• DATA TO EXAMINE:
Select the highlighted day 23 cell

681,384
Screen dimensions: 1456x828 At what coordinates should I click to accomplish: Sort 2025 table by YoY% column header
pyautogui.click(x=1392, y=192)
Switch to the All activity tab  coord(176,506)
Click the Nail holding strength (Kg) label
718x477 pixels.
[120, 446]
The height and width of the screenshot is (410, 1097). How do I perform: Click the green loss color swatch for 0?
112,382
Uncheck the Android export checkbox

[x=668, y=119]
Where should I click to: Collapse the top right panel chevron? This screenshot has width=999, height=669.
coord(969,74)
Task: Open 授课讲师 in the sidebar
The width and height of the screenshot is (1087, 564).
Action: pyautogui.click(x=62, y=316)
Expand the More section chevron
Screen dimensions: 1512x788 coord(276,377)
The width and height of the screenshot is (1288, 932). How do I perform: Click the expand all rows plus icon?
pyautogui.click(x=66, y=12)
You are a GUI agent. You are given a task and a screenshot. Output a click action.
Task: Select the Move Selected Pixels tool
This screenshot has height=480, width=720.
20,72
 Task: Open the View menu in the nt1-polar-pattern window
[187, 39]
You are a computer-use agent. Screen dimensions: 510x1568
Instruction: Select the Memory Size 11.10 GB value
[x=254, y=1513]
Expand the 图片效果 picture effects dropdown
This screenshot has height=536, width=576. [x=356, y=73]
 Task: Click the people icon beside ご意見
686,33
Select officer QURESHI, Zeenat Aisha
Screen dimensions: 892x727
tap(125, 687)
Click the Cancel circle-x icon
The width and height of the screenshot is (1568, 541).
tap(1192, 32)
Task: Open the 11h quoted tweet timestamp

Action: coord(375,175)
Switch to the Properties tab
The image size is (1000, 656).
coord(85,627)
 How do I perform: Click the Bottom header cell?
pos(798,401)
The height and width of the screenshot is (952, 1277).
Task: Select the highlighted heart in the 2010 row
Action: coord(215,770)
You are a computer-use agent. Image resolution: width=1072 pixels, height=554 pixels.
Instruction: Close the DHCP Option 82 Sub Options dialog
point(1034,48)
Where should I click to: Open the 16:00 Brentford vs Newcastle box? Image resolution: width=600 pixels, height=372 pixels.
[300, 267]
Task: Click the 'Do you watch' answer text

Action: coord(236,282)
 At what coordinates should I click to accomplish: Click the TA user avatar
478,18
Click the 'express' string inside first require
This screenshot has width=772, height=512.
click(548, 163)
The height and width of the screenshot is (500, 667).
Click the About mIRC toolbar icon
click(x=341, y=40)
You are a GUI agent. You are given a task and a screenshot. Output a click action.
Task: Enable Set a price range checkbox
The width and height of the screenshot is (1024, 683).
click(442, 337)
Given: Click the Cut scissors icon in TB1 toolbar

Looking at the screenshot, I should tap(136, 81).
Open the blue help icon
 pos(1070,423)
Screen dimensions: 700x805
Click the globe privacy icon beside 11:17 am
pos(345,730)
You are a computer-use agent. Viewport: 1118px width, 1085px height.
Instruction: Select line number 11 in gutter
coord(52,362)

• PROBLEM DESCRIPTION: Give an exact copy of the lines above from the line with "The width and height of the screenshot is (1288, 932)." up to and including the line with "Select officer QURESHI, Zeenat Aisha", and leave everything else out.

• REPLY TO THE TASK:
The width and height of the screenshot is (1288, 932). How do I perform: Click the expand all rows plus icon?
pyautogui.click(x=66, y=12)
You are a GUI agent. You are given a task and a screenshot. Output a click action.
Task: Select the Move Selected Pixels tool
This screenshot has height=480, width=720.
20,72
 Task: Open the View menu in the nt1-polar-pattern window
[187, 39]
You are a computer-use agent. Screen dimensions: 510x1568
Instruction: Select the Memory Size 11.10 GB value
[x=254, y=1513]
Expand the 图片效果 picture effects dropdown
This screenshot has height=536, width=576. [x=356, y=73]
 Task: Click the people icon beside ご意見
686,33
Select officer QURESHI, Zeenat Aisha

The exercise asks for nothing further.